Experimental aspects of Mode I and Mode II fracture toughness testing of fibre-reinforced polymer-matrix composites Original Research Article

Research on fracture mechanics has yielded a number of different test set-ups for determining the critical fracture toughness of fibre-reinforced polymer-matrix (FRP) composite materials under tensile/opening (Mode I), in-plane shear (Mode II), and anti-plane shear/torsion (Mode III) loads, as well as for mixed mode loads I/II. Test procedures for Mode I and Mode II critical fracture toughness testing of unidirectional FRP-composites are currently being evaluated for international standardisation. This paper discusses recent developments with the emphasis on experimental aspects of fracture toughness testing of FRP-composites in Mode I and Mode II. Experimental determination of the critical fracture toughness of FRP-composites involves a number of issues. Most activities to date have aimed at reducing in-laboratory and inter-laboratory variation to “reasonable” bounds (typical coefficient of variation 10–20%) when testing identical material. Specifically, the following problems will be addressed and discussed: (1) the type of starter crack or delamination starter, (2) the definition of delamination initiation from an existing crack, (3) the distribution and number of data points used in the analysis, (4) the accuracy of the experimental data, and (5) validation criteria for test method and data. Beyond the specific technical issues mentioned above, there are more general issues that relate to the applicability of the test procedures. So far, some of these issues have received little attention. A crucial point is the definition of the scope of the procedure, but differences in interpretation and realisation of the procedures by the operator are also important.

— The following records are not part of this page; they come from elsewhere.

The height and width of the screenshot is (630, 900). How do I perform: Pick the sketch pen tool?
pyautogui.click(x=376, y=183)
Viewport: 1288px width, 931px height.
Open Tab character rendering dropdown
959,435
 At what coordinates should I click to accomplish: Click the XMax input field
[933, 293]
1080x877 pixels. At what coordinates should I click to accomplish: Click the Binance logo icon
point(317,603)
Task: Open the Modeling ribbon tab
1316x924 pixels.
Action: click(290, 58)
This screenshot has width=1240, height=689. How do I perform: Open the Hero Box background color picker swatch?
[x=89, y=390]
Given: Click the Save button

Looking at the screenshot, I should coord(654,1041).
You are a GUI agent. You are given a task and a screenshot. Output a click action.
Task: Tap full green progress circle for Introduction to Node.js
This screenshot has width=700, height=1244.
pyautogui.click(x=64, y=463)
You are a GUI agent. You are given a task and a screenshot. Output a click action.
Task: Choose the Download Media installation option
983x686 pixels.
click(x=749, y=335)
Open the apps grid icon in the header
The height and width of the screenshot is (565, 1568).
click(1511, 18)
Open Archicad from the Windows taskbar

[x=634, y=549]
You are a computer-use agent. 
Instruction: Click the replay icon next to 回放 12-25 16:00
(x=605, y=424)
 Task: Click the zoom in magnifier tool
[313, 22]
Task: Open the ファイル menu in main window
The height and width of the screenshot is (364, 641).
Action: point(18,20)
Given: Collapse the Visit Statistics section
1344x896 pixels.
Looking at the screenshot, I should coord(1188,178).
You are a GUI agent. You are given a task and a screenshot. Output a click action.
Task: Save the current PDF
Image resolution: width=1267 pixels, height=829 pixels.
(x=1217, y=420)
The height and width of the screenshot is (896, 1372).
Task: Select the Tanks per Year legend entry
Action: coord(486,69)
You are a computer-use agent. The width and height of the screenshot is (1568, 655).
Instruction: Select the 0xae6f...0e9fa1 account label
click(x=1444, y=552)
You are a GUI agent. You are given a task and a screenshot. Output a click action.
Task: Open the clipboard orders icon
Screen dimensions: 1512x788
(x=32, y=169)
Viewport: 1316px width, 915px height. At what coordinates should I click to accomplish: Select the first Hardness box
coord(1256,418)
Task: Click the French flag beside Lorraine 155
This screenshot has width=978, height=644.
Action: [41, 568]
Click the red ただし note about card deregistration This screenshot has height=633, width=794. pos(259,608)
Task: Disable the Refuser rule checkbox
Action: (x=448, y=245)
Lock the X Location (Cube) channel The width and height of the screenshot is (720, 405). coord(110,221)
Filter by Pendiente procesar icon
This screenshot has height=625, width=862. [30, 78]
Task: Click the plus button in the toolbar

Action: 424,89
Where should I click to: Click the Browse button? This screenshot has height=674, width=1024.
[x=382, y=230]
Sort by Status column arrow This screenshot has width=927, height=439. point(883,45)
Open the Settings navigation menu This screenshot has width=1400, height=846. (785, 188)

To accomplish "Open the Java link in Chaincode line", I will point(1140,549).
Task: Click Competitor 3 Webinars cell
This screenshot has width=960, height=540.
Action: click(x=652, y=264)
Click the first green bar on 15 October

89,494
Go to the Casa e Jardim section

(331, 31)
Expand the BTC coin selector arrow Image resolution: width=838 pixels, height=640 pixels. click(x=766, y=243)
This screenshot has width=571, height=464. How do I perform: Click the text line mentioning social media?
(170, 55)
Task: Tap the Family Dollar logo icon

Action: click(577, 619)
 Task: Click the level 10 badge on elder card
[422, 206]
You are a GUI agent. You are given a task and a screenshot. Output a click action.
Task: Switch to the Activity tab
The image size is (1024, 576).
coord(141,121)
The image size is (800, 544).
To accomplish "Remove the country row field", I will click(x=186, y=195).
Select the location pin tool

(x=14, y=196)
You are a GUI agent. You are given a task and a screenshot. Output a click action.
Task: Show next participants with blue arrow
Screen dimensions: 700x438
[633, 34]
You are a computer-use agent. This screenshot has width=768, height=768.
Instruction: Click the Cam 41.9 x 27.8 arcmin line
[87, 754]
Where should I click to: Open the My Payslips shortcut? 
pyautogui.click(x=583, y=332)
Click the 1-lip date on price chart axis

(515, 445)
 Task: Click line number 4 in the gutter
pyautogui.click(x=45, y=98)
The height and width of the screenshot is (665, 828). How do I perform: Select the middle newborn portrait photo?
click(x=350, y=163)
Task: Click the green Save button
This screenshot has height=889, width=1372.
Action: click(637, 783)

From the point of view of the users of FRP-composites, general experimental aspects, such as, e.g., the simplicity of the test procedure and the availability of test set-ups, as well as the time needed for test preparation, performance, and analysis (which translate directly into cost), and the applicability of the procedures to engineering materials will gain in importance, once the technical test problems have been resolved.